I love the bugs-eye camera angle in this card photo that makes it look like Ricky Proehl is soaring through the air in a white-boy version of the Nike Jumpman pose. Meanwhile, he is only about two inches above the tallest blade of freshly cut grass, Umbros blowing in the wind over his spandex biker shorts.
Proehl is from the era where good white receivers were as scarce as white tigers. Before the likes of Riley Cooper, white NFL receivers were cherished, from Steve Largent to Ricky Proehl to Wayne Chrebet to Joe Jurevicius, just to name a few.

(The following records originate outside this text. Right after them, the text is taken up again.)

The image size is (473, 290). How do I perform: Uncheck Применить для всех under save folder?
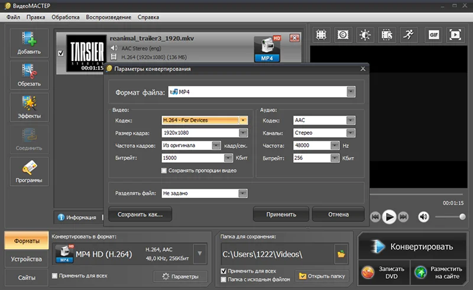[x=223, y=271]
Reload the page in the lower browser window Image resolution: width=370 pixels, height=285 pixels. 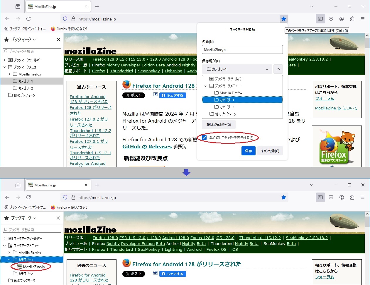(28, 198)
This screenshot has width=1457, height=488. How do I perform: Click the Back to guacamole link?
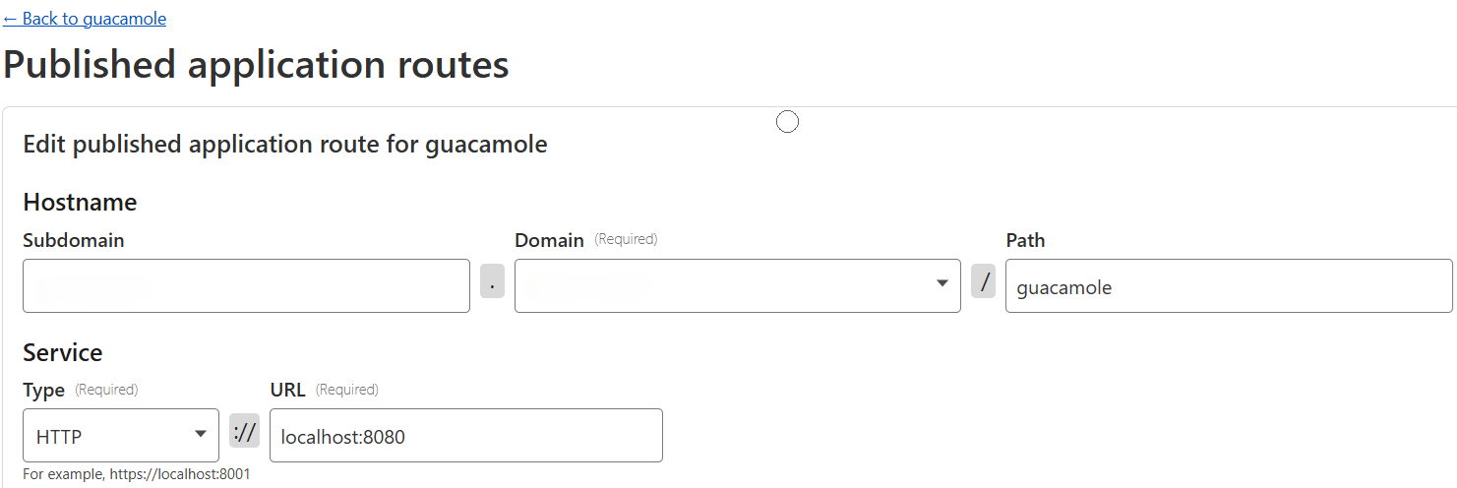[x=85, y=19]
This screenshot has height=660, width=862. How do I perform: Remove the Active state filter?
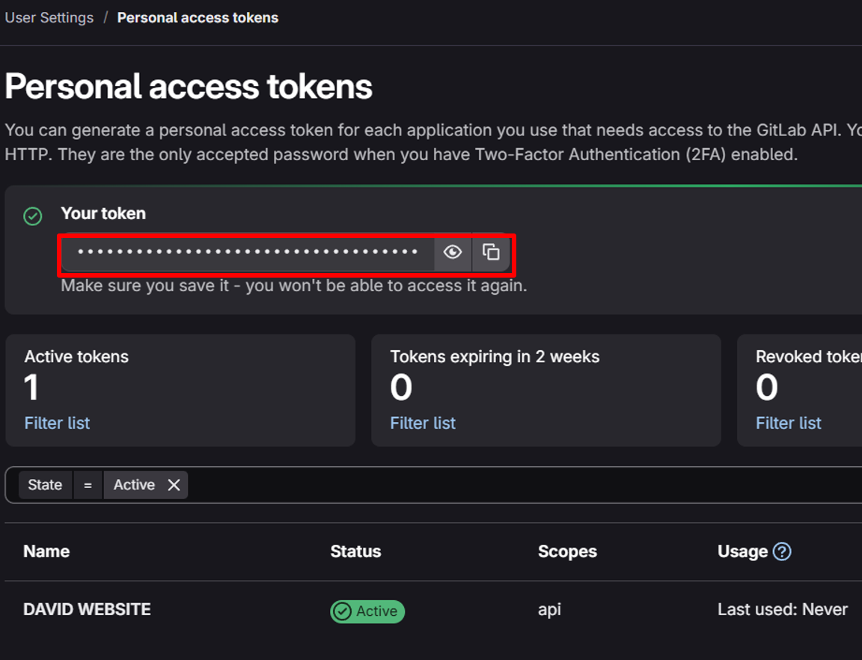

Proehl was never the number one receiving option on his team, but he had a knack for making huge plays at key moments. In the 1999 NFC championship versus the Buccaneers, Proehl caught the game-winning touchdown for the “Greatest Show on Turf” Rams. Ricky earned one of his two Super Bowl rings that year, the second coming in Super Bowl XLI with the Colts in 2006, his final NFL season. Proehl made two more clutch plays in his two Super Bowl losses, catching game tying touchdowns with under two minutes to play in both Super Bowl XXXVI with the Rams and Super Bowl XXXVIII with the Panthers. Neither was enough to hold off the Patriots as Adam Vinatieri made last second field goals to win both contests.
Even more important than his NFL career, Ricky Proehl could hold his own in Tecmo Super Bowl for anyone adventurous enough to play as the Phoenix Cardinals, though he wasn’t quite good enough to make our Tecmo Super Bowl Offensive Big Board. He has sure hands, but runs slower than molasses. Ricky Proehl’s awesomeness coupled with his slow running speed has inspired Tecmo Super Bowl enthusiasts to create the Ricky Proehl Reverse Challenge that requires gamers to lead the Cards to a Super Bowl win while running a reverse to Ricky Proehl for every offensive play of the entire season.